(DATA FOR THIS EXERCISE)

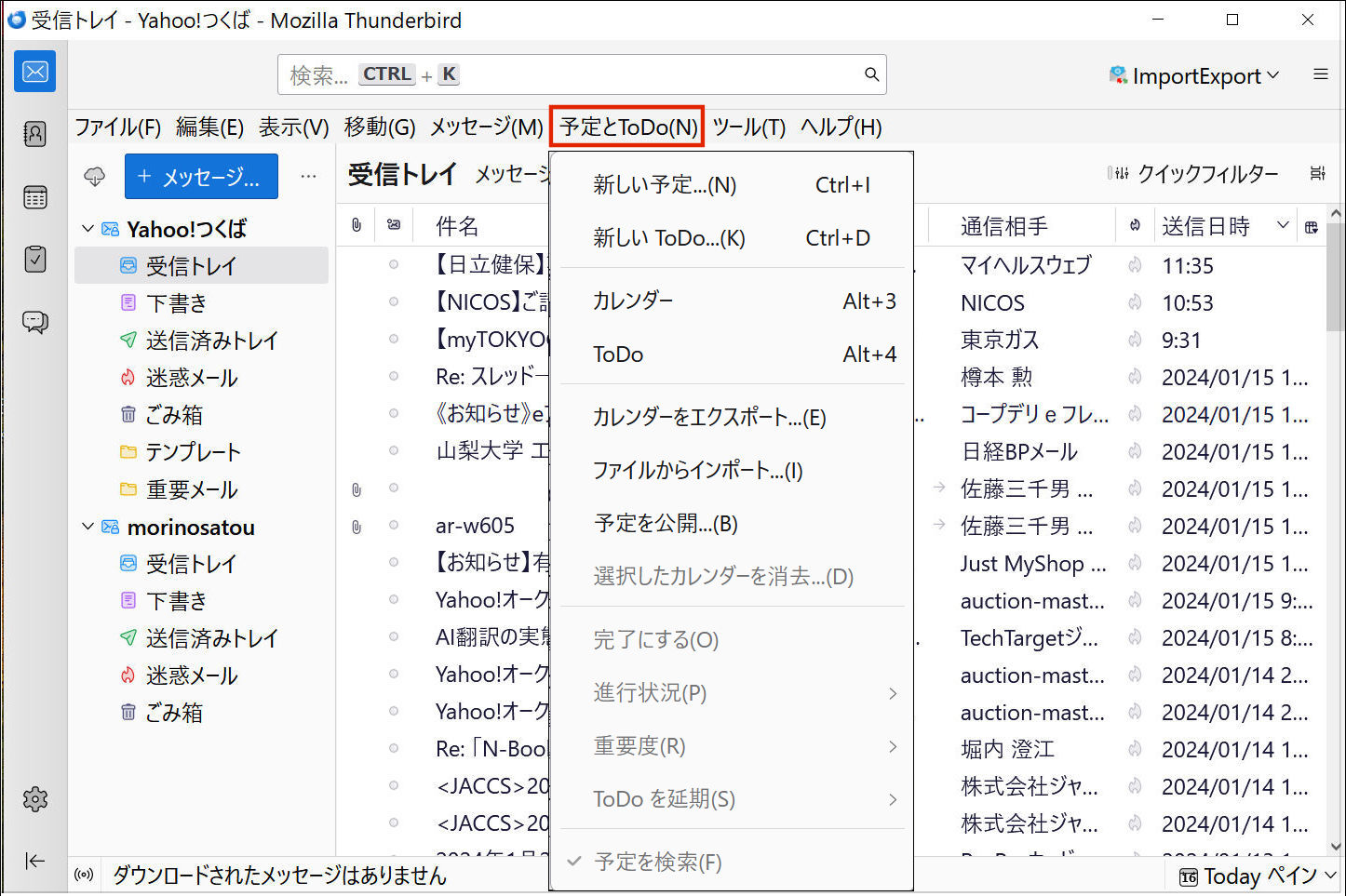Click the new message button
This screenshot has width=1346, height=896.
coord(201,177)
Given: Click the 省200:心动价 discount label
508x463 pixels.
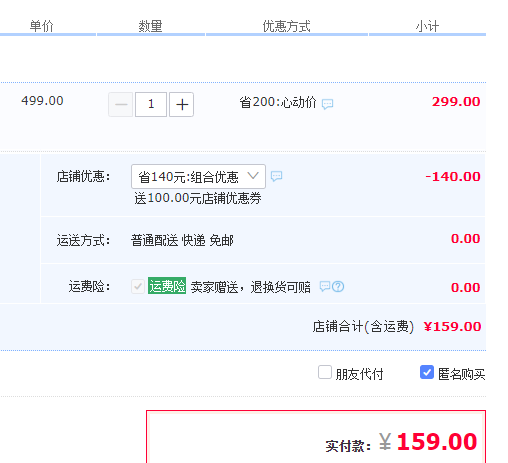Looking at the screenshot, I should 278,102.
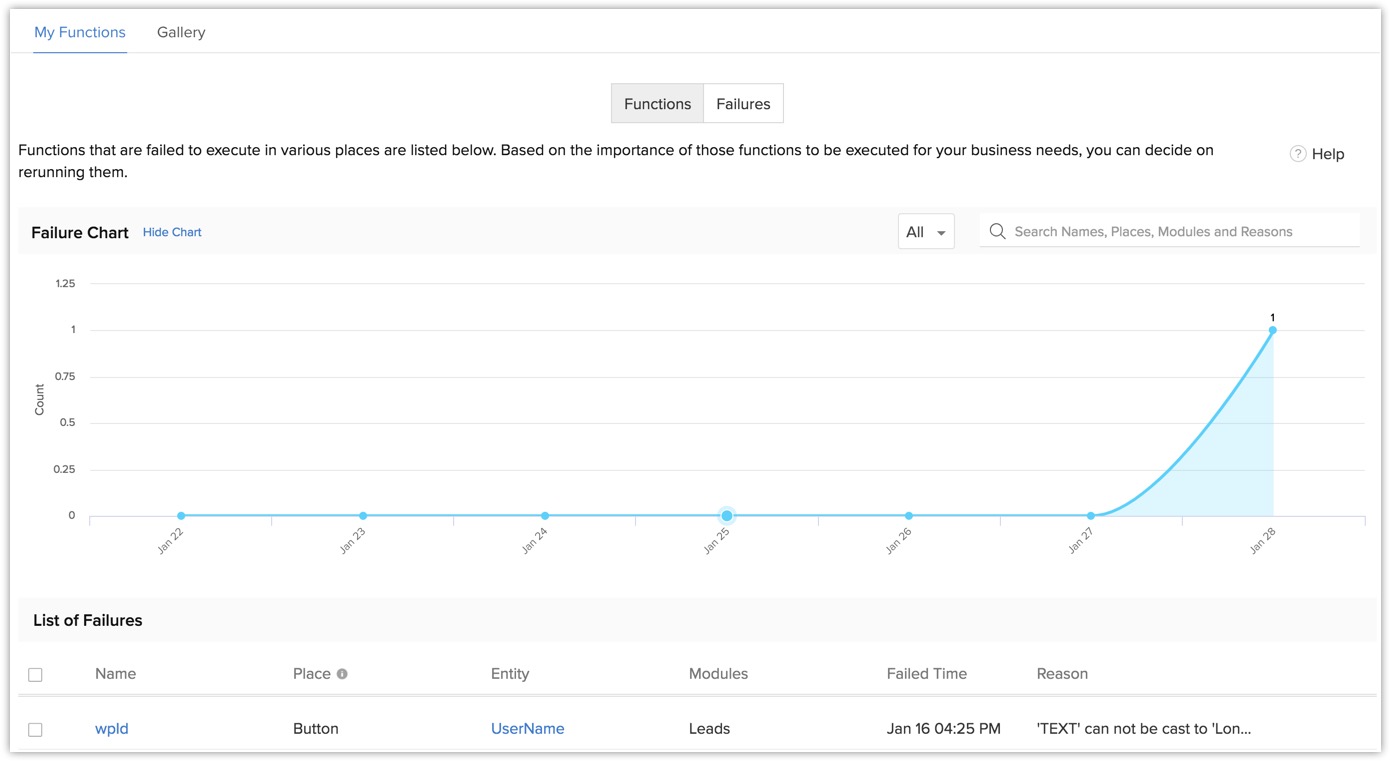Click the Jan 28 peak data point
The width and height of the screenshot is (1390, 761).
tap(1272, 330)
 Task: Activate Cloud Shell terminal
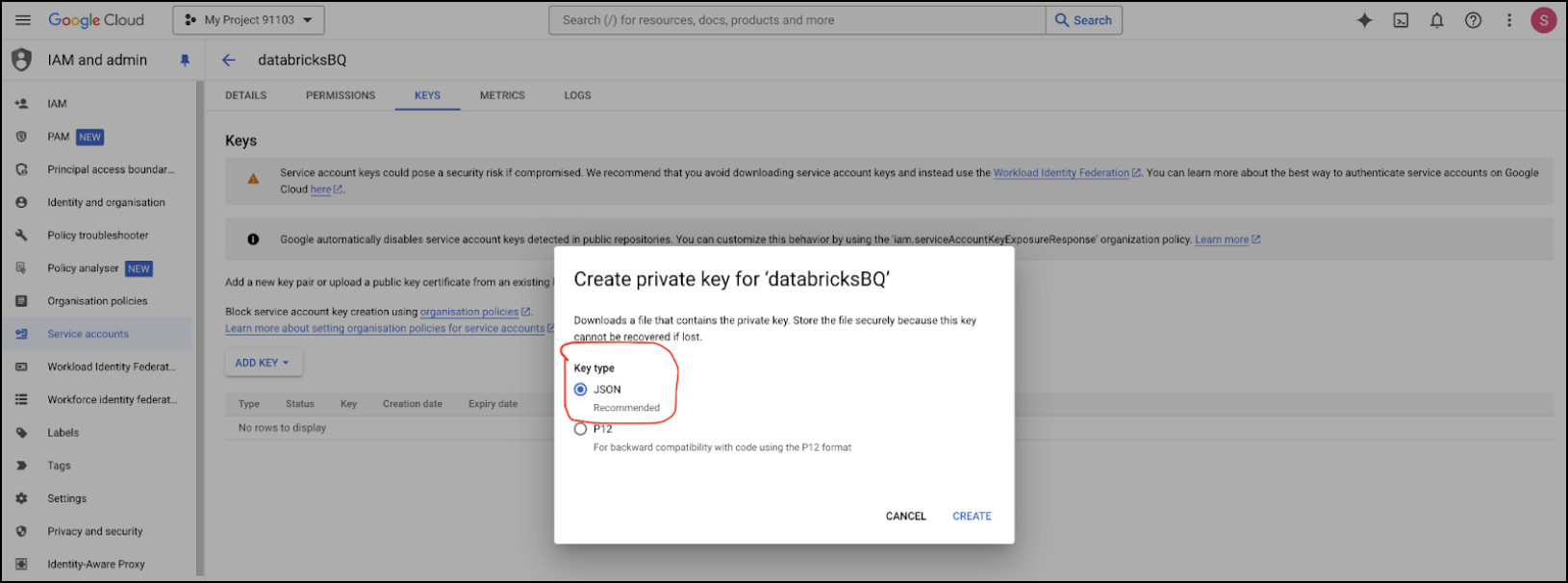tap(1401, 19)
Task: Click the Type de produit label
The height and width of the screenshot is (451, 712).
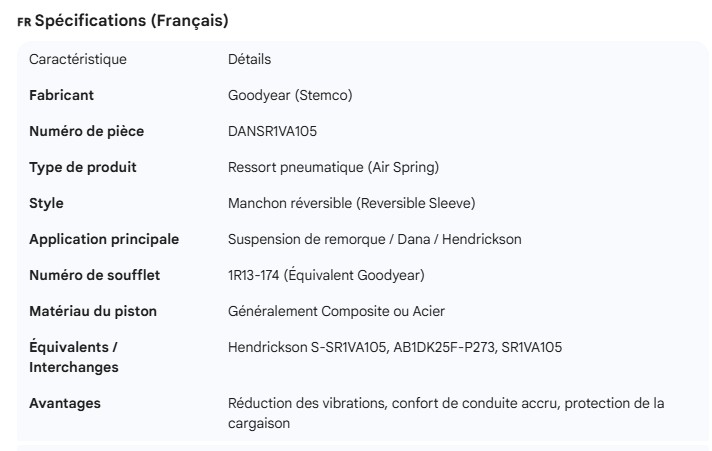Action: point(83,167)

(End DATA FOR THIS EXERCISE)

→ **EXERCISE INSTRUCTIONS**:
Once you reach the line containing "Given: Click the 省200:心动价 discount label", print it and every line after it exactly, through the end of the entries, without any pictures.

→ **SOLVED EXERCISE**:
Given: Click the 省200:心动价 discount label
508x463 pixels.
Looking at the screenshot, I should 278,102.
Click the Jan 28 peak data point
The width and height of the screenshot is (1390, 761).
tap(1272, 330)
 Task: Activate Cloud Shell terminal
tap(1401, 19)
Task: Click the Type de produit label
The height and width of the screenshot is (451, 712).
Action: point(83,167)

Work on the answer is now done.